I have no idea why this blog is making the rounds again and I've learned a lot of Rust since, see my (badly benchmarked!) presentation at this year's Scientific Computing in Rust 2024:
I'll have to revisit this blog at some point and see what I should update, as well as a "From Rust to Julia" post for those that want to venture into that world as well.
Peeve of mine: blog posts that lack a date stamp. The only date appearing anywhere in the article is at the bottom, where it says "Last modified: August 29, 2024." So for all I knew it was a brand new post, until this comment. How old is it actually?
I'm a physicist whose written substantial projects in both Julia and Rust (and C/C++/Object Pascal/Java/Python/...). I'm also a person who refactors frequently. While my mind was initially blown away by all the cleverness in Julia, I eventually found that for non-trivial packages the "time-to-first-X" became painful - way more painful than compiling Rust code (mostly with debug occasionally with --release). Plus the amazing generality of Julia code was both a blessing and a curse. Julia really needs interfaces to ensure that a duck really is a duck. In the end, I find Rust (despite/maybe because of) the picky compiler to be overall much more productive. With Rust, I find I can make major refactors, when the code compiles and my test code runs, I'm good to go. With Julia, months after I've refactored, I'm still finding footguns. I still use both but it is Rust that has my heart these days.
Other thoughts: Developing Rust on Windows is painful but on Linux a joy. both cargo and Julia package managers are wonderful compared to other language alternatives.

-------

> [Written problem] Revise the passage of the Rust and Julia comments that begins with "I have no idea" and ends with "world as well.", changing "presentation" to "talk". The data below comes from a separate source, not from the Rust and Julia comments.

> [Raw data]
-------

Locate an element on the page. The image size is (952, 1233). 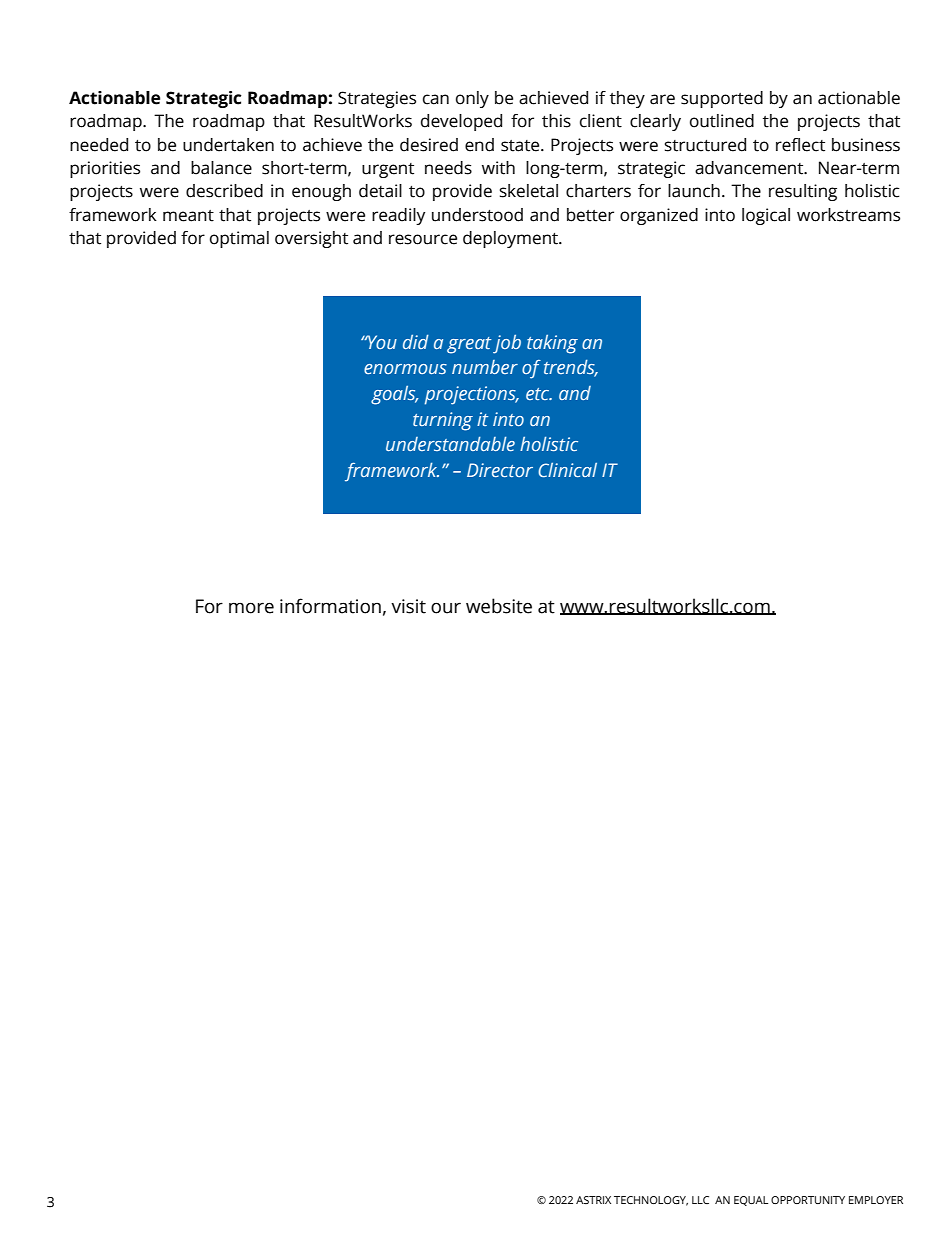
developed is located at coordinates (461, 122).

-------

> [Completed task]
I have no idea why this blog is making the rounds again and I've learned a lot of Rust since, see my (badly benchmarked!) talk at this year's Scientific Computing in Rust 2024:
I'll have to revisit this blog at some point and see what I should update, as well as a "From Rust to Julia" post for those that want to venture into that world as well.